── SUPPLIED MATERIAL ──
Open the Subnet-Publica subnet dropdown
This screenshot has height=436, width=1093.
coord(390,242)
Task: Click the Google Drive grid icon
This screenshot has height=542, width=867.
───
── SUPPLIED MATERIAL ──
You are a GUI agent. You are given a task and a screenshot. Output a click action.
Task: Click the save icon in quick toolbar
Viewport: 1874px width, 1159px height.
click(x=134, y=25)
───
TASK TO CARRY OUT
Output the listing from the line containing "Task: Click the Google Drive grid icon" through the line containing "This screenshot has height=542, width=867." as a Markdown table with columns Row and Line, numbering each line and omitting blank lines.

TASK OUTPUT
| Row | Line |
|---|---|
| 1 | Task: Click the Google Drive grid icon |
| 2 | This screenshot has height=542, width=867. |